To answer that question, I need to know if you are gathering qualitative or quantitative data; if you are conducting two measurements on one group (like a pretest/posttest or a post-then-pre); if you are conducting one measurement on two groups; or any number of other conditions that affect sampling (like site, population size, phenomenon studied, etc).
So here is the easy answer.
If you are conducting two observations on one group, you will need a minimum of 30 participants with complete responses.
If you are conducting one observation on two groups, you will need at least 30 participants in each group with complete responses.
If you are conducting focus groups, you will need 10 -12 participants in each group and you will need to conduct groups until you reach saturation, that is, the responses are being repeated and you are not getting any new information (some folks say reaching saturation takes 3 – 4 groups).
If you are conducting exploratory qualitative research, you will need…it all depends on your research question.
If you are conducting confirmatory qualitative research, you will need…it all depends on your research question.
If you are conducting individual interviews, you will need…and here my easy answer fails me…so let me tell you some other information that may be helpful.

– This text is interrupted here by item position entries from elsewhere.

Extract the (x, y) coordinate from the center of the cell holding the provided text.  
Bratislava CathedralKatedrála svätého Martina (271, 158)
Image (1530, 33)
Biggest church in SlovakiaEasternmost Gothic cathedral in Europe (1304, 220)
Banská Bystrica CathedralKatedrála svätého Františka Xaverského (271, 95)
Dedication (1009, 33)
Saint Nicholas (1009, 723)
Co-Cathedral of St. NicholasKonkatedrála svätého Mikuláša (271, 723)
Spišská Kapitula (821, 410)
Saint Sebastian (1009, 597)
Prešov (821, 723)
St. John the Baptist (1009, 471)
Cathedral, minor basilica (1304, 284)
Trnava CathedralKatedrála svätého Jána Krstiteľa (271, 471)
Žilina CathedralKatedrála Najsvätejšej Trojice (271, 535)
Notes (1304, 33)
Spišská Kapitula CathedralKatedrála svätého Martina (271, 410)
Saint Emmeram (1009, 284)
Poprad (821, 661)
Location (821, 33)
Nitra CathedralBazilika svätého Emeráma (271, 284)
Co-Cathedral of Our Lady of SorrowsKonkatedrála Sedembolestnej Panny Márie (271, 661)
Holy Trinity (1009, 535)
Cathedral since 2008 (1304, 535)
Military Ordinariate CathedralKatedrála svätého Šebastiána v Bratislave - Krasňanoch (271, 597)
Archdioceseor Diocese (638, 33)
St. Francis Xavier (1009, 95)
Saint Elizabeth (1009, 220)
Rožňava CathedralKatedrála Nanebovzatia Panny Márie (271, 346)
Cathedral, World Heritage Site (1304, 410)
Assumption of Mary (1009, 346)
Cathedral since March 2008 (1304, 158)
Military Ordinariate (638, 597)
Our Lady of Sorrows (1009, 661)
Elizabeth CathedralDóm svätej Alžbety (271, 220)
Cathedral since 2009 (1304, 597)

Dillman has a little chart on page 57 (Figure 3.1) that lists the sample size you will need for various populations sizes and three sizes of margin of error. For example, if your population is 100 (a good size) and you want a margin of error of 5% (that means that the results will be accurate within + or – 5%, 95% of the time), you will need 49 participants with complete data sets if you think that for a yes/no question, participants will be split 50 yes/50 no (the most conservative assumption that can be made) You will need only 38 participants with complete data sets if you think that the responses will be unevenly split (the usual case).
This chart assumes random selection. It takes into consideration variation in sample (the greater the variation, the larger the sample size needed). It assumes maximum heterogeneity on a proportion of the population from which the sample is drawn.
Marshall and Rossman say very clearly, “One cannot study the universe…” So you need to make selections of sites, samples of times, places, people and things to study. The how many depends…sometimes it is one person; sometimes it is one organization; sometimes it is more. They say one to four respondents for case studies and mixed-methods studies; 10 groups was the average number of focus groups; 16 – 24 months was the average for observational fieldwork; and one set of interviews they cite involved 92 participants. It all depends on the research purpose–an unknown culture could be studied with a single in depth case study; a study of mother’s receptivity of breast-feeding could have a huge sample or a small sample could provide thick description while a large sample would enhance transferability. Credibility and trustworthiness of the findings must be considered.
The best answer, then, is…it all depends.